* 作業の指示
下の資料のうち、「The height and width of the screenshot is (1108, 2224).」を含む行から「at (798, 324).」を含む行までを、一字も変えずにもう一度書いてください。最初と最後の行も入れてください。

* 用意された資料
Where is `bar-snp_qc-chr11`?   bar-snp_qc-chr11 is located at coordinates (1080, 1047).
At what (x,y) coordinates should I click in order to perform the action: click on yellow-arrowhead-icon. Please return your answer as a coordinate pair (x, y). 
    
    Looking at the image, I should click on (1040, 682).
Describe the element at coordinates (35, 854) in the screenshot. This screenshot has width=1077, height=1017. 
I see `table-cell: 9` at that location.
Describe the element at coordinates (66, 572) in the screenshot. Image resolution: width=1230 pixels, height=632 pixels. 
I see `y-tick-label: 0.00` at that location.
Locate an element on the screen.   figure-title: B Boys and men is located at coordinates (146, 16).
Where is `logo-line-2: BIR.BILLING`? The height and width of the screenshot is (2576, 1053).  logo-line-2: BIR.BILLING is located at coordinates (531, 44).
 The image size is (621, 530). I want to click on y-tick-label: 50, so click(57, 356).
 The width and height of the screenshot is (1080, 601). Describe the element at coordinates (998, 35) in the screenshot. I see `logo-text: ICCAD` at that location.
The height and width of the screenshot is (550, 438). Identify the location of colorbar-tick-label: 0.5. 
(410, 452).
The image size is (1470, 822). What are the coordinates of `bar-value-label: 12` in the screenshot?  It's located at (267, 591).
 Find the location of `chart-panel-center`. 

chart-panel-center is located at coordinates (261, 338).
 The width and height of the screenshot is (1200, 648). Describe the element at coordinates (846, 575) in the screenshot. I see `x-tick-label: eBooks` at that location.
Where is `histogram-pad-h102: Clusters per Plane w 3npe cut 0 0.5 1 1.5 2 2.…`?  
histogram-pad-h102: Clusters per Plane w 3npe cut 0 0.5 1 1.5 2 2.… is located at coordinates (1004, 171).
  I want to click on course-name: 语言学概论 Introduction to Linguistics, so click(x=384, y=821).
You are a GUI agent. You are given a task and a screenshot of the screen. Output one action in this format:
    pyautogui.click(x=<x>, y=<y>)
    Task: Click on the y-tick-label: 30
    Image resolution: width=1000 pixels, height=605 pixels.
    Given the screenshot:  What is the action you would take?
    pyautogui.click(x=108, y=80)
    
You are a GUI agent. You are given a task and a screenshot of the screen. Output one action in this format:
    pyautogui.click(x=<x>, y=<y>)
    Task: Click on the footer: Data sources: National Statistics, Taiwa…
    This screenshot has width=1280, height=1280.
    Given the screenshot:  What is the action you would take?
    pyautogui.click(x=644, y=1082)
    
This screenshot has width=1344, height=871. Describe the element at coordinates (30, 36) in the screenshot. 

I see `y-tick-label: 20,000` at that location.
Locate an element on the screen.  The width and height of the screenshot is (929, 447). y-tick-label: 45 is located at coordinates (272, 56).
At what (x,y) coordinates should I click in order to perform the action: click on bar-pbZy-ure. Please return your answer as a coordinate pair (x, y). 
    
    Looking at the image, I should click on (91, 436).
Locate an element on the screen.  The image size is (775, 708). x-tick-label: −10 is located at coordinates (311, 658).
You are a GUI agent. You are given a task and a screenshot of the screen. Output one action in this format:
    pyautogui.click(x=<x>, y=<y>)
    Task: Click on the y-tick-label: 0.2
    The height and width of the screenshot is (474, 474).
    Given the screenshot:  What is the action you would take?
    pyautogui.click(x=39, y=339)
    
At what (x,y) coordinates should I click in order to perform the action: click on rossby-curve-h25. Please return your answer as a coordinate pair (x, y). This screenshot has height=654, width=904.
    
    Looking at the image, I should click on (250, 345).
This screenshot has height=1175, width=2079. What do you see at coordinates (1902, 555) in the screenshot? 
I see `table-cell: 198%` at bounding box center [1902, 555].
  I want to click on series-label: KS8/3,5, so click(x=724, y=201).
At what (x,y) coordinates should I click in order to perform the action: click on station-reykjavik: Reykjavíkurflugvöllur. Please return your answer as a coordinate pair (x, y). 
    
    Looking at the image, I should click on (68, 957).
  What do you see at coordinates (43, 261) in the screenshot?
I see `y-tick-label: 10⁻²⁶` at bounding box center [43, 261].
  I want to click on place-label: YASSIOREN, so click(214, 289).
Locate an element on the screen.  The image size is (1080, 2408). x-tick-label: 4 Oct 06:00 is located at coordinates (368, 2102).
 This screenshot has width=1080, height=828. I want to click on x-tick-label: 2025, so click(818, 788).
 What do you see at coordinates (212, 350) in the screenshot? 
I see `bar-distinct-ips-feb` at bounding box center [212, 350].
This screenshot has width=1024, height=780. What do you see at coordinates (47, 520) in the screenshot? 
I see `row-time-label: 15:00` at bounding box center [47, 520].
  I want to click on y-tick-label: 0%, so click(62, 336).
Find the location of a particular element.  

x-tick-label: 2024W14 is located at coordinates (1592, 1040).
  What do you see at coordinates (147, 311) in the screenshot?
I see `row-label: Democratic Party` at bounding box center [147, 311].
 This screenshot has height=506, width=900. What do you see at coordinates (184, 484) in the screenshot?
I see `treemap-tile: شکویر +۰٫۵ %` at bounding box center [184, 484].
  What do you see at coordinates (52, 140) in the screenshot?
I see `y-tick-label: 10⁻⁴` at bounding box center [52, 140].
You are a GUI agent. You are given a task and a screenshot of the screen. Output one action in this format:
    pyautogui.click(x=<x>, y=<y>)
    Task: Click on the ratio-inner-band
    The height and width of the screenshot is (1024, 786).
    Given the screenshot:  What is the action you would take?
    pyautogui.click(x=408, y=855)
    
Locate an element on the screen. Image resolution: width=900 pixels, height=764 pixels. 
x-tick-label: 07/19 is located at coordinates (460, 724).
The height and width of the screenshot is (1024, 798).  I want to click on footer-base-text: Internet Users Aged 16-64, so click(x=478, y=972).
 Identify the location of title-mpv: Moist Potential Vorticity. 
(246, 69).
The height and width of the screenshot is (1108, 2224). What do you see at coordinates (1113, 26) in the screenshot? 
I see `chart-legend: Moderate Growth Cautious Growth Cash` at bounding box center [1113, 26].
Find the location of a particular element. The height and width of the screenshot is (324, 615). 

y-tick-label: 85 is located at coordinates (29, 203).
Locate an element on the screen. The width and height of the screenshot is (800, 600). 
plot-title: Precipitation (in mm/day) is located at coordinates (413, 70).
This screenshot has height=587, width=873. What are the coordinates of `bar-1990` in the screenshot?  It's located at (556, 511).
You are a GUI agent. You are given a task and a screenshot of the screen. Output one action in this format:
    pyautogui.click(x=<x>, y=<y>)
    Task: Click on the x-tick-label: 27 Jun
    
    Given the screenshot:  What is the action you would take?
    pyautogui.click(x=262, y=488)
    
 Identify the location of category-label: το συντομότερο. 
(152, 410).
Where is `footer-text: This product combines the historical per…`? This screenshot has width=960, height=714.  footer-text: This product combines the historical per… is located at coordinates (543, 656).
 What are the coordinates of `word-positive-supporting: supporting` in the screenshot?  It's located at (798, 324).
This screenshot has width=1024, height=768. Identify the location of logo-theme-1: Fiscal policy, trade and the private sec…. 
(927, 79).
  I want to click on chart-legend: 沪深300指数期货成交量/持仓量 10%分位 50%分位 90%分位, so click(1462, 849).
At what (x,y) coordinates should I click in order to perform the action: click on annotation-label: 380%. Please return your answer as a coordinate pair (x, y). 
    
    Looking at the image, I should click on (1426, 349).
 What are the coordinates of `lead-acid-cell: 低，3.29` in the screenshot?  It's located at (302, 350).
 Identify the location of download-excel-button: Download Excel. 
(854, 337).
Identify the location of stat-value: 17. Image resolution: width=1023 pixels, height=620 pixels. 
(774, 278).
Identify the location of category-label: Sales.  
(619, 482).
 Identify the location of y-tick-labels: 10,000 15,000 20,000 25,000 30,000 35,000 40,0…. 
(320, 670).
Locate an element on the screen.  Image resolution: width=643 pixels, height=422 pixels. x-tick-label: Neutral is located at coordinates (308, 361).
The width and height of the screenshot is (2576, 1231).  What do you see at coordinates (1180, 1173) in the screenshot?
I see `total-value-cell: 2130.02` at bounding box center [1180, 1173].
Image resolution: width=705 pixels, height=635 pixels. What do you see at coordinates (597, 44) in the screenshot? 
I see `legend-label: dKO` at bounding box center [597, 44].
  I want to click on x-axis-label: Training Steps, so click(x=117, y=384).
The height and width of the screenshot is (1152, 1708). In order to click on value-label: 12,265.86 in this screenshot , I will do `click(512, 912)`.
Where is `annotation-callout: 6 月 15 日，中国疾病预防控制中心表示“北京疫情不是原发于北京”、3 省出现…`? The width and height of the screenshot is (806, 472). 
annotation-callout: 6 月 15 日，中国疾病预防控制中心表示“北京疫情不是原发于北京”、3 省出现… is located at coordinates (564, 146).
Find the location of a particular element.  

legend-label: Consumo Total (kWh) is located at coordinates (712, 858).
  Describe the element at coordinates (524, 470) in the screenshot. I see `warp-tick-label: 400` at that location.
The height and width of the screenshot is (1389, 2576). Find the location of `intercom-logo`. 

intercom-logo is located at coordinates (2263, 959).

* 完成した答え
The height and width of the screenshot is (1108, 2224). What do you see at coordinates (1113, 26) in the screenshot? 
I see `chart-legend: Moderate Growth Cautious Growth Cash` at bounding box center [1113, 26].
Find the location of a particular element. The height and width of the screenshot is (324, 615). 

y-tick-label: 85 is located at coordinates (29, 203).
Locate an element on the screen. The width and height of the screenshot is (800, 600). 
plot-title: Precipitation (in mm/day) is located at coordinates (413, 70).
This screenshot has height=587, width=873. What are the coordinates of `bar-1990` in the screenshot?  It's located at (556, 511).
You are a GUI agent. You are given a task and a screenshot of the screen. Output one action in this format:
    pyautogui.click(x=<x>, y=<y>)
    Task: Click on the x-tick-label: 27 Jun
    
    Given the screenshot:  What is the action you would take?
    pyautogui.click(x=262, y=488)
    
 Identify the location of category-label: το συντομότερο. 
(152, 410).
Where is `footer-text: This product combines the historical per…`? This screenshot has width=960, height=714.  footer-text: This product combines the historical per… is located at coordinates (543, 656).
 What are the coordinates of `word-positive-supporting: supporting` in the screenshot?  It's located at (798, 324).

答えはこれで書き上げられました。